The 4340 is commonly used for high-strength axleshafts due to its tensile strength, fatigue resistance, and favorable reaction to heat treating. Adding vanadium and silicon to 4340 results in 300M, which is even more fatigue and impact resistant. The 300M has a tensile strength 40 percent higher than 4340 and is the exotic material of choice for axleshafts, transmission shafts, and U-joints that are nearly indestructible, but they don’t come cheap.
What Makes A Tube Strong
Now that we have a basic understanding of the elements that comprise steel and alloys, we can look more closely at their applications. Tubing is the foundation of the Dirt Sports Nation. We use it for rollcages, chassis, suspension links, axletubes, and more. There are a variety of factors beyond material though that effect the strength of a given tube.

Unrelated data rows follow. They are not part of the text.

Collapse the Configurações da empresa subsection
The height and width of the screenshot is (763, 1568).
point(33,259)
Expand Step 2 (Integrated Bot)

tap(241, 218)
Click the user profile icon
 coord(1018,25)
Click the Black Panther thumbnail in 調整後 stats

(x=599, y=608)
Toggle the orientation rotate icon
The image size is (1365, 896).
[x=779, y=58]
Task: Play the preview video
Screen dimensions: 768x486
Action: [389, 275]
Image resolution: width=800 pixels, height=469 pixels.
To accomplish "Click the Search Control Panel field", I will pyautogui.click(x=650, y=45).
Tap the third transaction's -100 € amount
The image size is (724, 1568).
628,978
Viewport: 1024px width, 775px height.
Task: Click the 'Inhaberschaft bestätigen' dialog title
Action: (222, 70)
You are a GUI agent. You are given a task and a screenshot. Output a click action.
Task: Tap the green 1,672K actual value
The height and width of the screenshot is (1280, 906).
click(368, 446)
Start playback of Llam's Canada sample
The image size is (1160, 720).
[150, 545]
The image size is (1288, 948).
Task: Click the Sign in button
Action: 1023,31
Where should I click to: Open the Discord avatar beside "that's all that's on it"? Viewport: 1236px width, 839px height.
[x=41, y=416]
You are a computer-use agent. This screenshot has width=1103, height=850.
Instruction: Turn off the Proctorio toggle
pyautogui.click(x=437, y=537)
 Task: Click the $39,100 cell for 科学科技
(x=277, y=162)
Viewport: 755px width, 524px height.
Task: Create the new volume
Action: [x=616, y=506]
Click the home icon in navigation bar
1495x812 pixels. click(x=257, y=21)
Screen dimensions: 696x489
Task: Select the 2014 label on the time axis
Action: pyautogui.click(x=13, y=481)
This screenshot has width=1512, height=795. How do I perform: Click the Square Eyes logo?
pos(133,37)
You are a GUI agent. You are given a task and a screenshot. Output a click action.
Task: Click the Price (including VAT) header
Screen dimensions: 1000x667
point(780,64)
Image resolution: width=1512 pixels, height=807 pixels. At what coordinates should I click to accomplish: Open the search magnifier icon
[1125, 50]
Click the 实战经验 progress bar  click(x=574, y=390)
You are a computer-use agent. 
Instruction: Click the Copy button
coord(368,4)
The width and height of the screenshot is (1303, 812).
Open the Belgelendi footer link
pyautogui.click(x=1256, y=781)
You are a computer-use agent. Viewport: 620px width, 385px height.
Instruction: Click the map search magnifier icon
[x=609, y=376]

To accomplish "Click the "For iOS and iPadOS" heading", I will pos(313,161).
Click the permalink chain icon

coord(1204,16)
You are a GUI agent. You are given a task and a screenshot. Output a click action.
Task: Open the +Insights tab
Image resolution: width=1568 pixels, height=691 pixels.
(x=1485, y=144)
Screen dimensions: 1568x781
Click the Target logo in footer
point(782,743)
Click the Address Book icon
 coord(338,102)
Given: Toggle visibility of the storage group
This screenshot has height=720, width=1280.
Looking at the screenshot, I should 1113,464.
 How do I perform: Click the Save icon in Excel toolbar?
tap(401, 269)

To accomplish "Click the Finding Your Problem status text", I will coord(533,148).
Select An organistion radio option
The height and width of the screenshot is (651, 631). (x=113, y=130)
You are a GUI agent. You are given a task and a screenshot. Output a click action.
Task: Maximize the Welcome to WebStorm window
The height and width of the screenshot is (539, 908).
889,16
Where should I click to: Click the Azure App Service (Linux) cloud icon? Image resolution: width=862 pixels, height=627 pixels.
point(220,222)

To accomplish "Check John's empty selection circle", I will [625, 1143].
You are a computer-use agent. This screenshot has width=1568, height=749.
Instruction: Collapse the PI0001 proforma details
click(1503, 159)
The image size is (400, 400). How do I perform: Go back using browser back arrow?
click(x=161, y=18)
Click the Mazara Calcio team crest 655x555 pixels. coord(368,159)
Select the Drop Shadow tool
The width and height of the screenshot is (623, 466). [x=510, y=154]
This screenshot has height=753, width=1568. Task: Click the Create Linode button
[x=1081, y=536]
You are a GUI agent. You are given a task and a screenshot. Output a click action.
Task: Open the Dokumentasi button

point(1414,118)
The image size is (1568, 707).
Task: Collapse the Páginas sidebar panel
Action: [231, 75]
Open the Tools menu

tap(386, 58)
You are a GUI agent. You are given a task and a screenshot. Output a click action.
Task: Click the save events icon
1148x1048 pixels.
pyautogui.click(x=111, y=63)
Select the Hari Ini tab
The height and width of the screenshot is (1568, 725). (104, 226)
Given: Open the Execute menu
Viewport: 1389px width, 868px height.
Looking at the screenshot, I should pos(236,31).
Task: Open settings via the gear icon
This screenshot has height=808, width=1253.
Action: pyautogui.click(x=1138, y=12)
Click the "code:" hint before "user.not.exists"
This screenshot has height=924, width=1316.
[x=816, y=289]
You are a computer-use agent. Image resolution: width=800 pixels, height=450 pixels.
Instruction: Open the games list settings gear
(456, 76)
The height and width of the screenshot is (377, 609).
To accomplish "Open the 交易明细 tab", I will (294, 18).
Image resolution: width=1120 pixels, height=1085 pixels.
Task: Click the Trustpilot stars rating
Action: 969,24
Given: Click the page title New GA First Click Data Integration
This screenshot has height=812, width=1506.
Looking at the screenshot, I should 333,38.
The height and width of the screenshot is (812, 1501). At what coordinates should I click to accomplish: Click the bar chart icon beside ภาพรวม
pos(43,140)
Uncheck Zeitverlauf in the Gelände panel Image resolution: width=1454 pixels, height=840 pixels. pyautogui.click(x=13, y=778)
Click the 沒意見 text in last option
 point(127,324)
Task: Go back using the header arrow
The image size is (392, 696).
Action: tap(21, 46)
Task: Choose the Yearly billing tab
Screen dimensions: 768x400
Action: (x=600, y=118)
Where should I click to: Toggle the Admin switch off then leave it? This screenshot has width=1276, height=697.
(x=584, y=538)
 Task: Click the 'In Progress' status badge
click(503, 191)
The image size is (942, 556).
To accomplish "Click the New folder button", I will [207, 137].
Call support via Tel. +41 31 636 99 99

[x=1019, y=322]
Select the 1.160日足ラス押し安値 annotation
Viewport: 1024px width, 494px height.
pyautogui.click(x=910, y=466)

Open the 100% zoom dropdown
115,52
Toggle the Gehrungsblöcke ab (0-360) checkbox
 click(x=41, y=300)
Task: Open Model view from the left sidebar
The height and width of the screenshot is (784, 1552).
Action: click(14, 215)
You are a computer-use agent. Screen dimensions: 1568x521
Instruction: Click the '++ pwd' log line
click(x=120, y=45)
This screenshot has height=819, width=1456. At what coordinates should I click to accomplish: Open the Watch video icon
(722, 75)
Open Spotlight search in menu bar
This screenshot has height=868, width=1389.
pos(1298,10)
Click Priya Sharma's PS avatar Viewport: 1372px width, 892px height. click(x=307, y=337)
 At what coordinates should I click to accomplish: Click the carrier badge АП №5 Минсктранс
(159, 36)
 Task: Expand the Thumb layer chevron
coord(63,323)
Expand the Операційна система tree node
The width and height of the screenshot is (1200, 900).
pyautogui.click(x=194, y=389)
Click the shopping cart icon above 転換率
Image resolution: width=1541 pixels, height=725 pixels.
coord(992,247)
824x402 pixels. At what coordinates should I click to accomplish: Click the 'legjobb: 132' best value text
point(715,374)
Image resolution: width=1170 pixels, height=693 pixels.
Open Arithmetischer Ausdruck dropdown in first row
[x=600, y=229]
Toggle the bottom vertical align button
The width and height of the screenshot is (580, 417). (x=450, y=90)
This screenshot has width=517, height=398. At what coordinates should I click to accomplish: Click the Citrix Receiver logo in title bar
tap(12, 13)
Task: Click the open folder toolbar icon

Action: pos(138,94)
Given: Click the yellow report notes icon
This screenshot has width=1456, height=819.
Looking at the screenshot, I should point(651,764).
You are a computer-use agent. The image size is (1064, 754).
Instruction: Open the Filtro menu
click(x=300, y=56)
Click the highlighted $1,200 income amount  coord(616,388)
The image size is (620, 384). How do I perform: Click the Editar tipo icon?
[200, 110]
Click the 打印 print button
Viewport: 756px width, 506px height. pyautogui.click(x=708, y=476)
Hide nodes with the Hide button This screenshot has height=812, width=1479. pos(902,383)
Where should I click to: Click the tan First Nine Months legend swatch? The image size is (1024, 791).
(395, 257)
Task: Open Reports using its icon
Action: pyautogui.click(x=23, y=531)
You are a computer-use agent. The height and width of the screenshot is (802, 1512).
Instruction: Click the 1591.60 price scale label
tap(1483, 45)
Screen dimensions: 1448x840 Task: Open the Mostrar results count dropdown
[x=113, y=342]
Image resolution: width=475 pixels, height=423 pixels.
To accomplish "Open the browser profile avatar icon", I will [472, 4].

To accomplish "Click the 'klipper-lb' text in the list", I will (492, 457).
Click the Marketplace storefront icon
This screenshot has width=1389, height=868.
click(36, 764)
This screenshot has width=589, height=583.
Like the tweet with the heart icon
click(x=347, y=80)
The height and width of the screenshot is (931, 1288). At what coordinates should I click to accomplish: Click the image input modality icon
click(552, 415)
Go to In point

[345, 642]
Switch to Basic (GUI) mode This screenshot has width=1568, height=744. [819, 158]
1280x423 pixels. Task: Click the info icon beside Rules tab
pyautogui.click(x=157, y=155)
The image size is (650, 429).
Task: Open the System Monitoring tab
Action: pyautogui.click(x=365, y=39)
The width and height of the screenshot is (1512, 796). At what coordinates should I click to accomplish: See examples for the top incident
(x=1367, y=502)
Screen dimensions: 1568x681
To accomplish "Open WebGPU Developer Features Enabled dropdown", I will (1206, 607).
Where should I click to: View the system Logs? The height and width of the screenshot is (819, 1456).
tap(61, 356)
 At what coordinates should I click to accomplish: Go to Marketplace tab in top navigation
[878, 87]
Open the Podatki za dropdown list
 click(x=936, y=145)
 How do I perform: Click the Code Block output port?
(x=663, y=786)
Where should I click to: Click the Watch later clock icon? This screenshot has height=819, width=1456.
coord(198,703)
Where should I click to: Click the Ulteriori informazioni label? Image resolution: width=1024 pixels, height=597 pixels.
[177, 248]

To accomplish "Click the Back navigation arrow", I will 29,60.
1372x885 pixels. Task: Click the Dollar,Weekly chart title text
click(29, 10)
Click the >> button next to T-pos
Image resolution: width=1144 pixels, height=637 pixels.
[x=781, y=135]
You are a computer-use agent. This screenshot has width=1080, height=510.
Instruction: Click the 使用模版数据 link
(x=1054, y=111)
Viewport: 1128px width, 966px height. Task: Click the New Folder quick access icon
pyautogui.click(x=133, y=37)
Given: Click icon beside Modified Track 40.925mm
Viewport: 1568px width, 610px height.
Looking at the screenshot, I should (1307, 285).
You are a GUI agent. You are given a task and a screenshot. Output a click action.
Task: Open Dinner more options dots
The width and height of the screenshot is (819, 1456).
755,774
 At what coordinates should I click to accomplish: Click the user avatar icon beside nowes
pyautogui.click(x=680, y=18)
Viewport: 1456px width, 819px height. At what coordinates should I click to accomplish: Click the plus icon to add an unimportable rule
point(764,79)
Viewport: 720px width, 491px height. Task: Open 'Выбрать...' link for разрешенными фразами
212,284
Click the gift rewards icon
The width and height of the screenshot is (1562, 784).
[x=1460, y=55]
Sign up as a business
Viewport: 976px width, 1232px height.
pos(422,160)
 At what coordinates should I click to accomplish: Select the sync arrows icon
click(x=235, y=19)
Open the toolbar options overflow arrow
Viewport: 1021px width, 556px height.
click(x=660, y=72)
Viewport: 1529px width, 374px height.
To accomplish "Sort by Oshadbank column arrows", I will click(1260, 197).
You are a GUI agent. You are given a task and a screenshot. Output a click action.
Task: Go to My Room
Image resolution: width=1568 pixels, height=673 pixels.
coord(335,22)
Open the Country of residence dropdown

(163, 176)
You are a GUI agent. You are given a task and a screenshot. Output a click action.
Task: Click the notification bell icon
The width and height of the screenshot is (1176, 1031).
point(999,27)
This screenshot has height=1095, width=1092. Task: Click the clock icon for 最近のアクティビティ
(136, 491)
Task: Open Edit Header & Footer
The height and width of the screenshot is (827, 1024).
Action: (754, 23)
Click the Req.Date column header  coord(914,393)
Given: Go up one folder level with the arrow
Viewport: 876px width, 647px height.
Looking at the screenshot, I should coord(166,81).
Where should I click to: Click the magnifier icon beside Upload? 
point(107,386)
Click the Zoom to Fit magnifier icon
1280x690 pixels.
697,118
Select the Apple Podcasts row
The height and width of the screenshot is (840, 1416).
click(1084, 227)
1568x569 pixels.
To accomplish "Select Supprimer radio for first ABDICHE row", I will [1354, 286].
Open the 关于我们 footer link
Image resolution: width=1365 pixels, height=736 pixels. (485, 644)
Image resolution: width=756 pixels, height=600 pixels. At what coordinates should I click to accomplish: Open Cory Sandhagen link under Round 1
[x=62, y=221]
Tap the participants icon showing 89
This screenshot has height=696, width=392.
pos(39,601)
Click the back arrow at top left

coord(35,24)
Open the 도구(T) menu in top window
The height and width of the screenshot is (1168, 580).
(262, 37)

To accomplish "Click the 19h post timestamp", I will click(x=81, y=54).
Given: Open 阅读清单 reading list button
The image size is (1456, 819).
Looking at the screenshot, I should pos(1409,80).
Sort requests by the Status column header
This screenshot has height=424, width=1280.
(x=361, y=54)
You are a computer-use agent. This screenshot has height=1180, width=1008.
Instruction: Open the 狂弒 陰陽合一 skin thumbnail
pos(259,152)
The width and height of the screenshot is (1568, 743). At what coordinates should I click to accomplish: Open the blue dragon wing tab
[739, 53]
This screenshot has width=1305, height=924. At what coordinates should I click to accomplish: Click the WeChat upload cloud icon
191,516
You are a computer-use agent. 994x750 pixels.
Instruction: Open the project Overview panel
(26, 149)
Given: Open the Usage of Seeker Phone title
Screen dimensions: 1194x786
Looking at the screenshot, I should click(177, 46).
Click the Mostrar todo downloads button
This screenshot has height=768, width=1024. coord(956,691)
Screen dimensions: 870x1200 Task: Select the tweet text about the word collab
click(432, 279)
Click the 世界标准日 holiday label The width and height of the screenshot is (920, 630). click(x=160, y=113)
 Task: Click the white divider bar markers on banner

The most important include the tubing diameter, wall thickness, and construction technique. The larger the diameter, the stronger the tube, since it has a higher bending moment. This is why you see 4-inch axletubes under Trophy Trucks. Wall thickness is fairly straightforward and intuitive; the thicker the material the better it will resist denting and bending. That leaves construction. The most common types of tubing are Electric Resistance Welded (ERW), Drawn Over Mandrel (DOM), and seamless.
The 4340 chromoly steel is often used for aftermarket axleshafts. Even without increasing the diameter or the spline count, 4340 offers a big boost in strength over stock 1039 axleshafts, particularly if they have been heat-treated.
ERW is the most economical type of tubing. It is manufactured by rolling a flat bar of 1020 steel into a circle and then welding the two edges together. It can either be Hot Rolled (HREW) or Cold Rolled (CREW). HREW heats up the base material to make it more malleable and easier to roll. As a result it is less expensive than CREW, which is subjected to higher pressures to roll the sheet into tubing. CREW will be stronger due to a better crystal lattice structure and tends to have more uniform wall thickness and HREW. An easy way to tell the two apart is the presence of scale on HREW, which must be removed prior to welding.
Like ERW, DOM is a process, not a material. It typically consists of 1026 steel or 4130 chromoly, the latter of which is the material of choice for high-end race vehicles. DOM tubing is ERW tubing that has been drawn through a die and over a mandrel to create improved tolerances and concentricity. Cold working the steel in this manner reduces stress risers and results in higher tensile strength. DOM is sometimes confused with seamless tubing, but they are very different in both price and strength. You rarely find seamless tubing in our Nation. Seamless tubing begins with billet steel that is extruded over a mandrel at high pressures and temperatures of 2,250 degrees F, which makes the material easier to form.
Steel bar stock can be machined into a variety of components including input and output shafts. Heat-treating after machining is recommended, as is checking the components on a regular basis for any twisting or cracks that could suggest impending failure.
Knowledge is King
Armed with a better understanding of materials and properties, we can all make more informed decisions when fabricating or purchasing products. Two components that look the same may in fact vary greatly in strength (and price) based on their construction. Using the right materials for a given task eliminates “bad luck” and will help ensure that you reach the finish line. Greater strength and wear characteristics can also actually save you money in the long run. We have learned a lot in the last 4,000 years.